YOUR TASK:
Retype the listing exactly as it stands, and keep every image out.
────
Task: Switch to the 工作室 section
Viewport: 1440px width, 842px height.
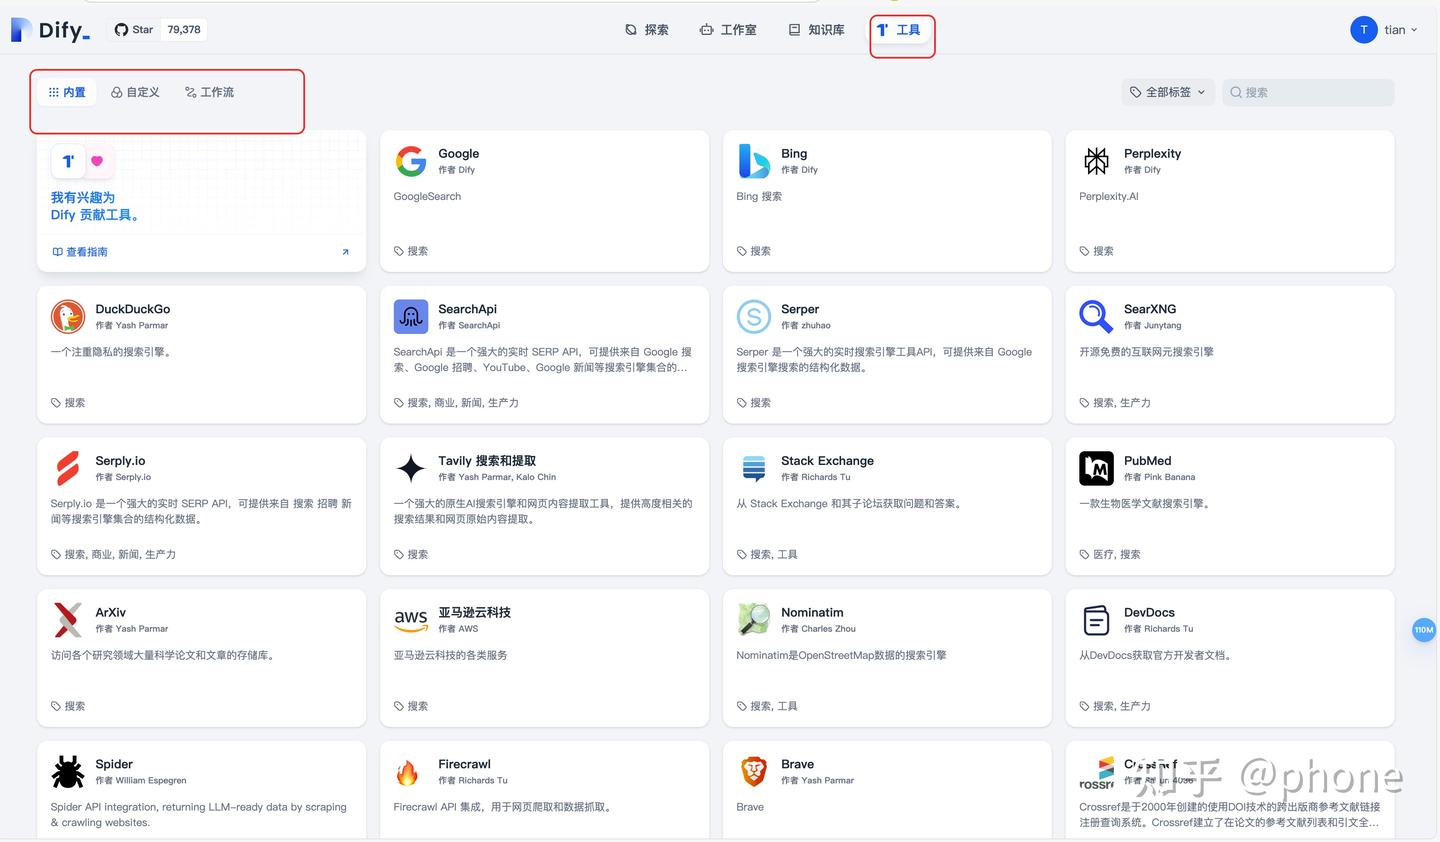Action: 728,29
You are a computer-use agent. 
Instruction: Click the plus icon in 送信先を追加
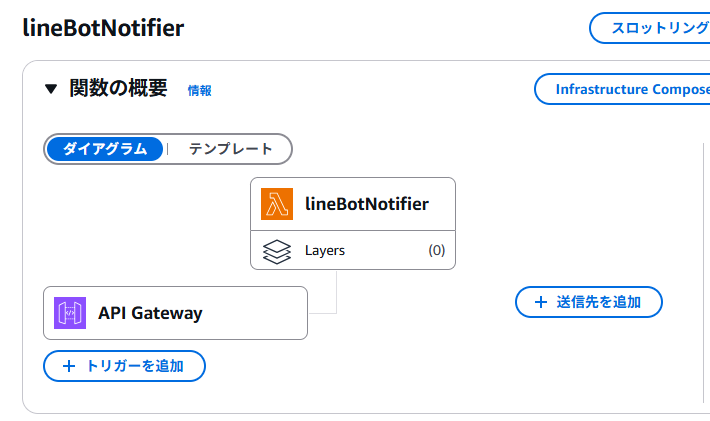541,302
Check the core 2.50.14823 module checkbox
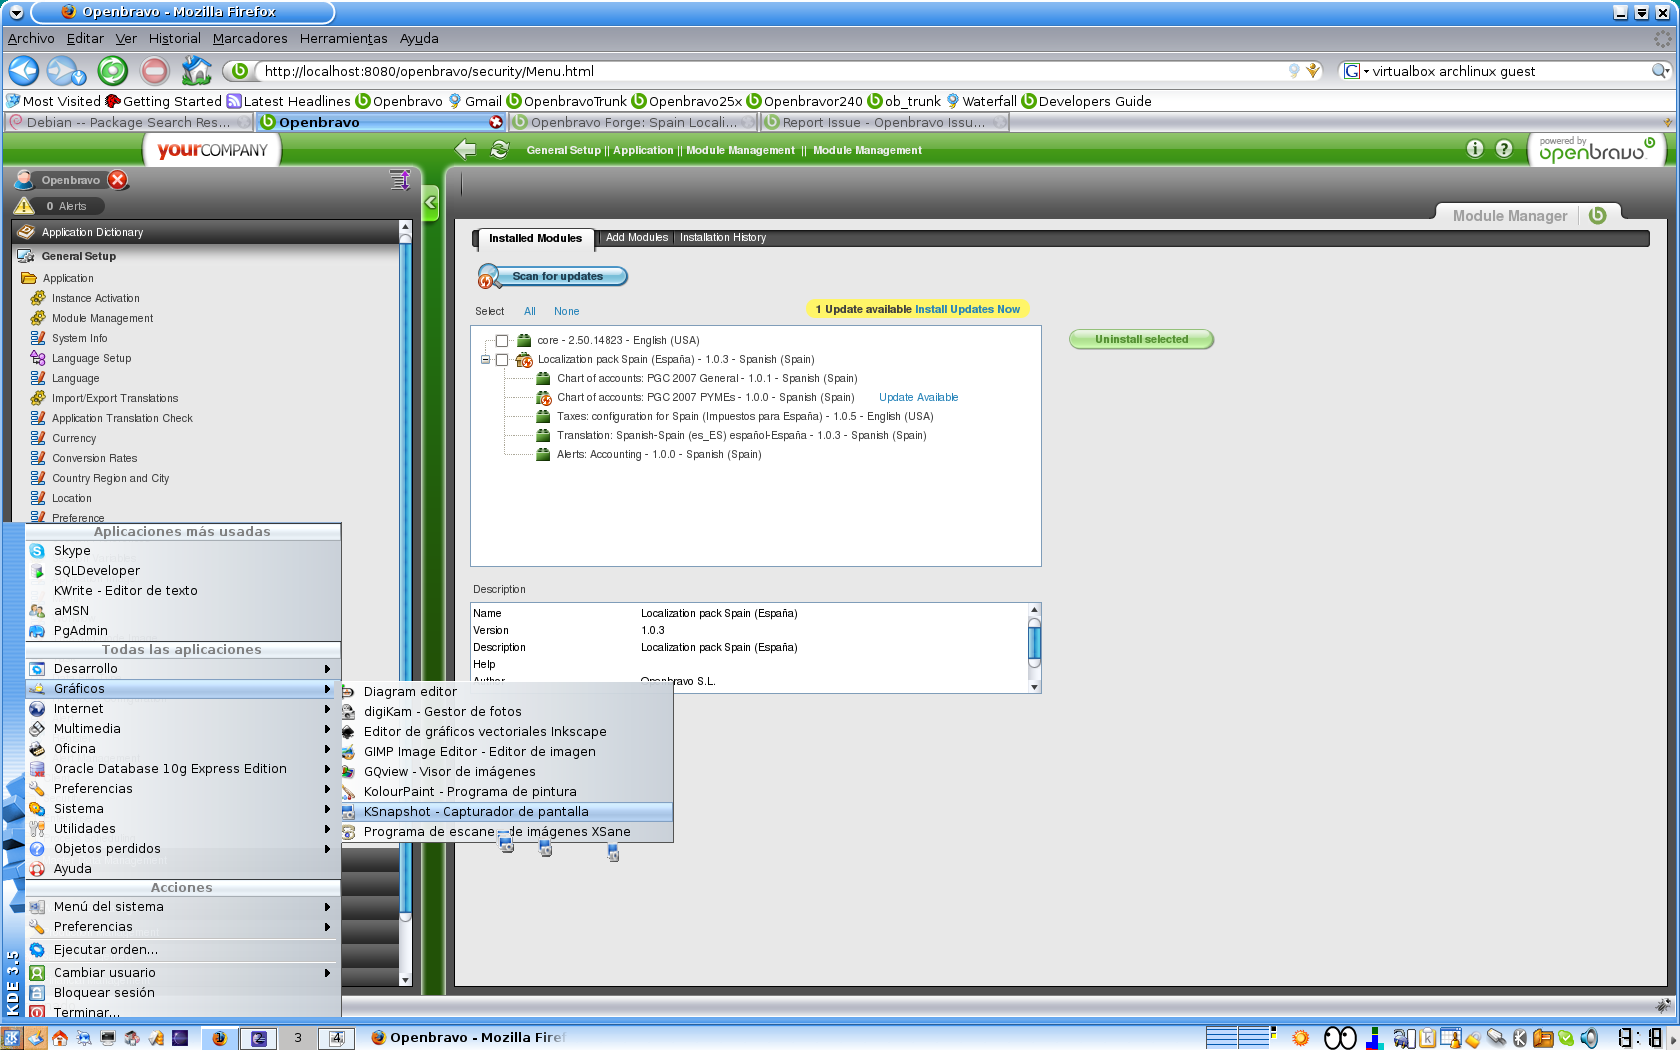This screenshot has height=1050, width=1680. (x=502, y=341)
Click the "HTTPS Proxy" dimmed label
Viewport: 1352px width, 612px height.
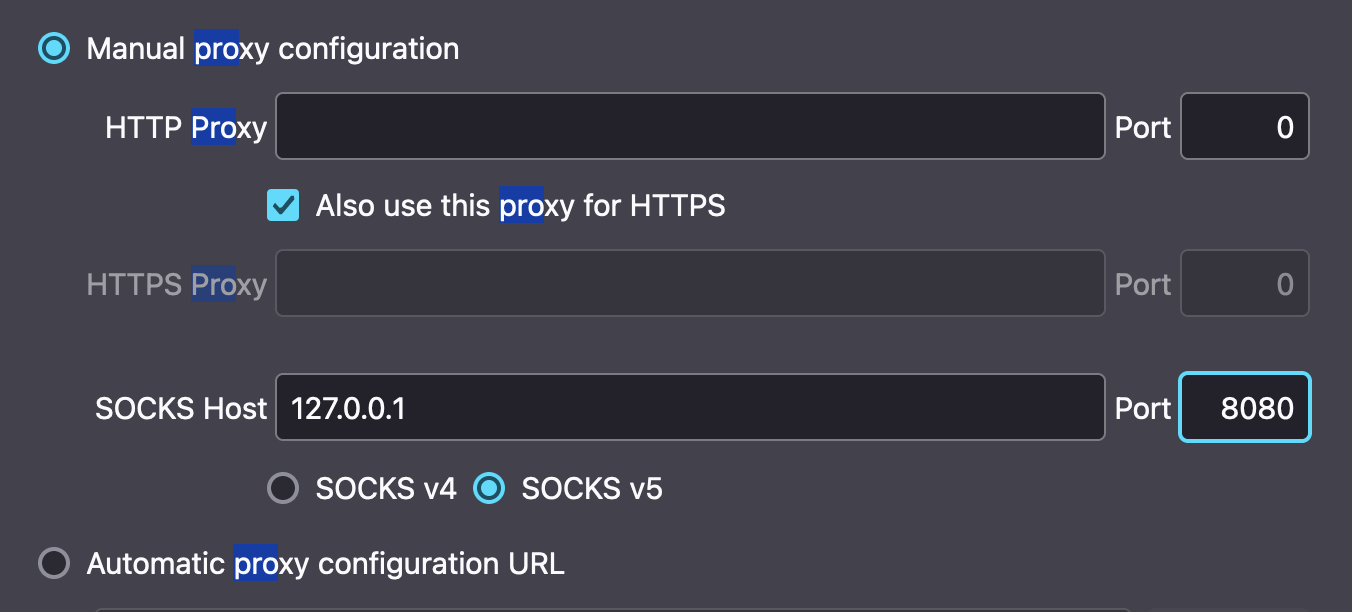pyautogui.click(x=177, y=285)
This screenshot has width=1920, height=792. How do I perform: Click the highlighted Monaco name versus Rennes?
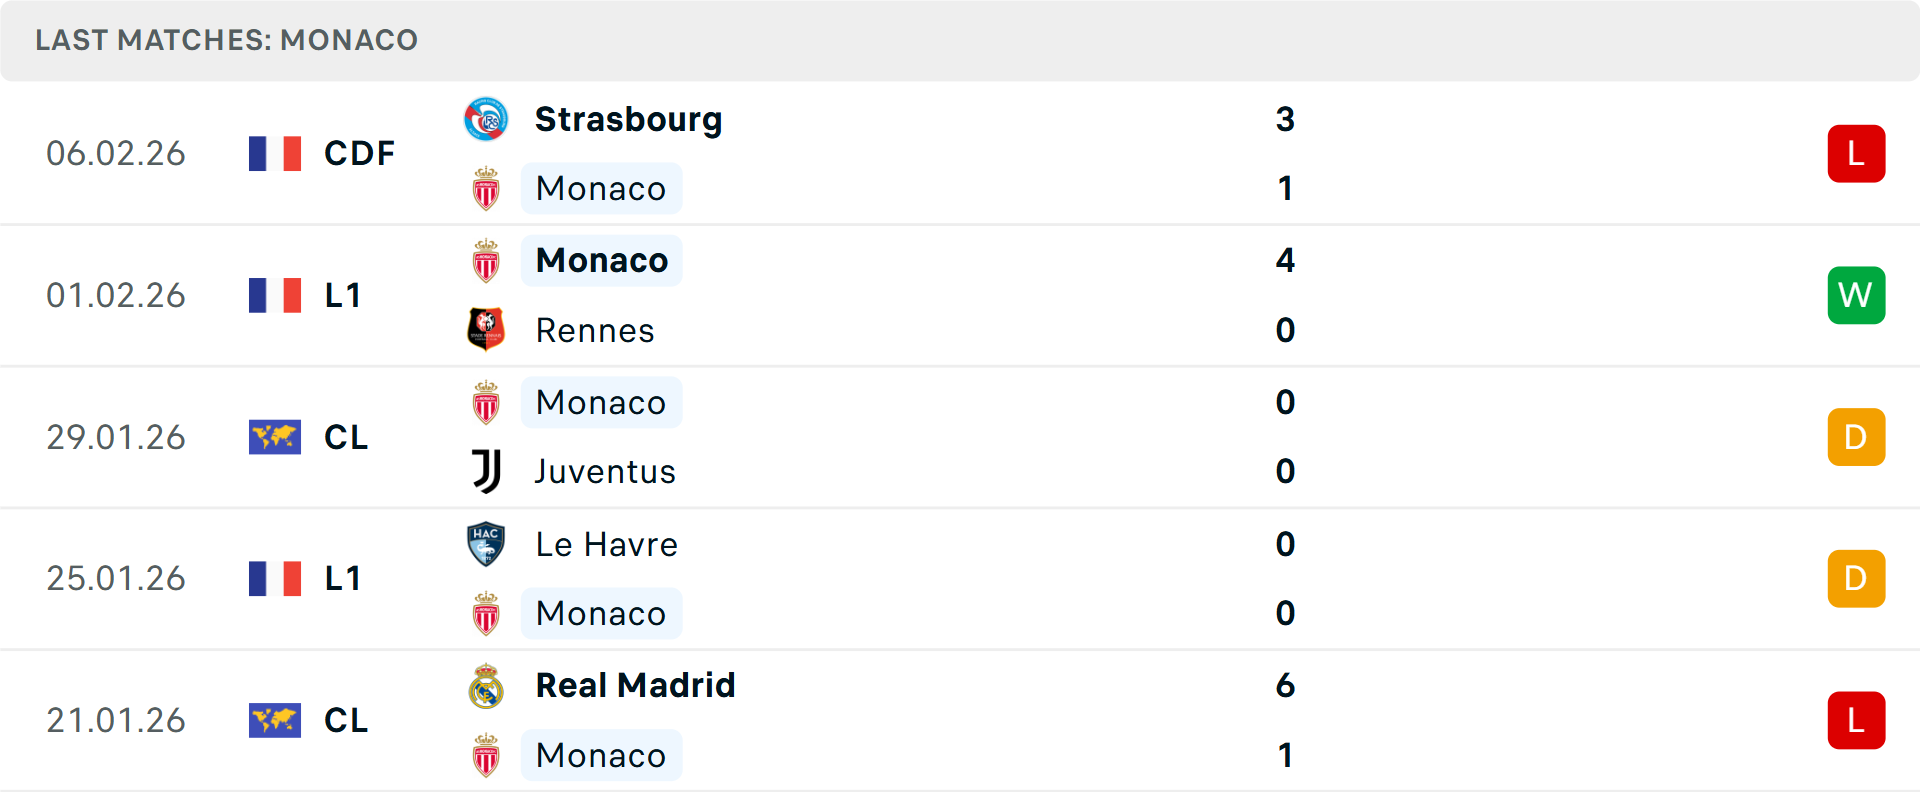point(602,261)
────
OUTPUT FOR THIS EXERCISE:
Task: Switch to the 工作室 section
Viewport: 1440px width, 842px height.
Action: 728,29
You are a computer-use agent. 
Instruction: Click the plus icon in 送信先を追加
541,302
Check the core 2.50.14823 module checkbox
This screenshot has height=1050, width=1680. (x=502, y=341)
Click the "HTTPS Proxy" dimmed label
Viewport: 1352px width, 612px height.
pyautogui.click(x=177, y=285)
This screenshot has width=1920, height=792. How do I perform: Click the highlighted Monaco name versus Rennes?
point(602,261)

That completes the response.